Virginia, Victoria döneminin tanınmış yazarlarından biri olan Sir Leslie Stephen’in ve Julia Duckworth’un kızıydı. Virginia’nın anne ve babası daha önce birer evlilik yapmakla beraber, bir süre yalnız yaşadıktan sonra ise hayatlarını birleştirdikleri bilinmektedir. Bu entelektüel evlilikten çiftin beş çocuğu olmuştur. Virginia, dördüncü çocukları olarak dünyaya gelmiştir. Virginia’nın iç dünyasına göre yaşadığı ev, ailesi yüzünden adeta bir kafes gibidir. Annesinin ilgisini üzerinde hissetmiyor ve babasının ise oldukça rahatsızlık veren biri olduğunu söylemektedir. Ancak ne yazık ki yaşamın acı gerçeği, Virginia ile daha on üç yaşındayken tanışmıştı. Annesi Julia hanım hayatını ansızın kaybetmiştir.

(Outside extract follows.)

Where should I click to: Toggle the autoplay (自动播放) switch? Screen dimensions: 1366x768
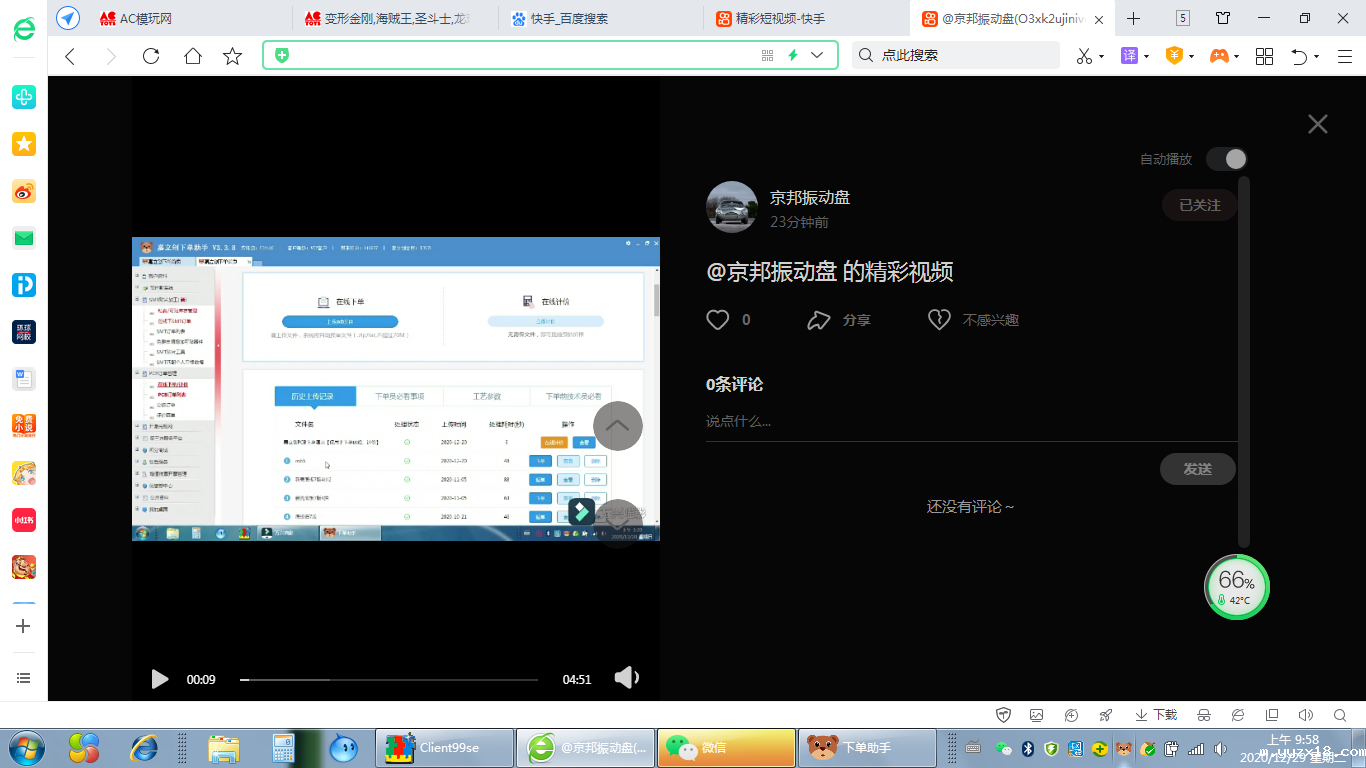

“Olabilecek en büyük felaket.”

Maalesef annesinin bu ölümü artık Virginia’yı acı, bunalımlı, karanlık ve sancılı bir hayatın çıkmazına bıraktı.
Yedi yaşına giren Virginia, erkek kardeşlerinin iğrenç yüzüyle karşılaştı. Kendisinden neredeyse yirmi yaş büyük olan üvey abisinin cinsel istismarına maruz kaldı ve üstelik bu durumu uzun süre herkesten sakladı. Neden sakladığı hakkında bir bilgi olmamakla birlikte, aslında etrafında ki herkesin bu istismarın farkında olduğu fakat buna ses çıkarmadığı söyleniyor. Ne yazık ki bu istismar yirmi dört yaşına kadar devam edecekti…

Yazmaya, edebiyat dünyasına adım atmaya on yaşındayken başlayan Virginia, annesinin ölümünün izlerini atlatamamışken ikinci bir kayıpla iyice sarsıldı. Kız kardeşi Stella, 1897 yılında hayatını kaybetti. Virginia, bu kayıptan sonra iki kayıbın verdiği ağırlıkla yoğun bir sinir hastalığı geçirmeye başladı. Artık hayatının çıkmazı olacak olan depresif ruh halinin izleri yavaş yavaş kendini göstermeye başladı.

“Bu darbe, bu ikinci ölüm darbesi beni yıktı. Parçalanmış kozanın içinde kanatlarım yapışık, titrek ve buruş buruş halde öylece kaldım.”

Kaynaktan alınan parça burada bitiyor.